Instruction 1 » Reproduce the stretch from "Hayabusa had" through "the asteroid's surface." from the article on the Hayabusa space probe below, keeping every word the same.

Text shown »
Japan's beleaguered
space probe Hayabusa, which may or may not have collected samples of an
asteroid, fired up its engine Wednesday to resume its trip back to Earth.
After more
than a year coasting through space, Hayabusa reignited its ion-powered
engine to begin the second leg of what has become an
extra-long trek home from the asteroid Itokawa, said officials with the Japanese
Aerospace Exploration Agency (JAXA).
"We are
continuing to pay careful attention to our onboard equipment and are doing our
utmost to operate the Hayabusa with the greatest care," JAXA officials said in
a mission update.
The
spacecraft is expected to return in June 2010 to deliver a sample canister that
will plunge through the atmosphere and land on Earth. Hayabusa would be the
first spacecraft to return samples from an asteroid, though past NASA
probes have collected samples from a comet and solar wind.
Hayabusa had
been flying in a silent coast mode since April 2007, when it officially began the
180 million mile (290 million km) trip home from Itokawa. The spacecraft
arrived at Itokawa in 2005, but suffered a series of glitches and malfunctions
that left flight controllers unsure whether it actually managed to
collect a sample of the asteroid's surface.

Data for review »
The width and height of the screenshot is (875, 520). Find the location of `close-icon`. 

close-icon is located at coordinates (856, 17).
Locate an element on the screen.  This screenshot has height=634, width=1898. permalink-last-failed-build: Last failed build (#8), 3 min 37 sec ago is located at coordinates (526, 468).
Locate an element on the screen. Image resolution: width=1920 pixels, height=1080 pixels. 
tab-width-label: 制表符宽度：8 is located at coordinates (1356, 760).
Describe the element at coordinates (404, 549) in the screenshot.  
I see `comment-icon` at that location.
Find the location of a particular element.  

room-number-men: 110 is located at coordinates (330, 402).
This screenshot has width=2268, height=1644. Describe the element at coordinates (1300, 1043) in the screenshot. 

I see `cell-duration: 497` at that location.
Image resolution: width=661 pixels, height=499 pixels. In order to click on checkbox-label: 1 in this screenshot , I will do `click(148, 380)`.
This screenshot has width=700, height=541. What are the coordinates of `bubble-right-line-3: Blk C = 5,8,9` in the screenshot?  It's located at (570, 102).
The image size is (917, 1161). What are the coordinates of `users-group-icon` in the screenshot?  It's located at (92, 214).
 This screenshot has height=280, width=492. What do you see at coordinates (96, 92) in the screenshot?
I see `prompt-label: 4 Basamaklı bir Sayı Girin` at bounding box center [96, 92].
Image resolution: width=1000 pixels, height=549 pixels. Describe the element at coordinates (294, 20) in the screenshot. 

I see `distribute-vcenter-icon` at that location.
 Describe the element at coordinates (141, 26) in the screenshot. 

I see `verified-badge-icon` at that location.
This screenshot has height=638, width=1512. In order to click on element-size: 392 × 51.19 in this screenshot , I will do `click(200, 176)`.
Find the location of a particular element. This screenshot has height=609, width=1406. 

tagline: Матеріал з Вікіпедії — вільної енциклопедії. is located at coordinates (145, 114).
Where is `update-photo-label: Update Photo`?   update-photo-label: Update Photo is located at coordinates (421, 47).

Instruction 2 » Arrange the stretch of the records from their start through the line containing "close-icon is located" as a JSON list of strings, one string per line, leaving out blank lines.

Expected output 1 »
Hayabusa had
been flying in a silent coast mode since April 2007, when it officially began the
180 million mile (290 million km) trip home from Itokawa. The spacecraft
arrived at Itokawa in 2005, but suffered a series of glitches and malfunctions
that left flight controllers unsure whether it actually managed to
collect a sample of the asteroid's surface.

Expected output 2 »
[
  "The width and height of the screenshot is (875, 520). Find the location of `close-icon`. ",
  "close-icon is located at coordinates (856, 17)."
]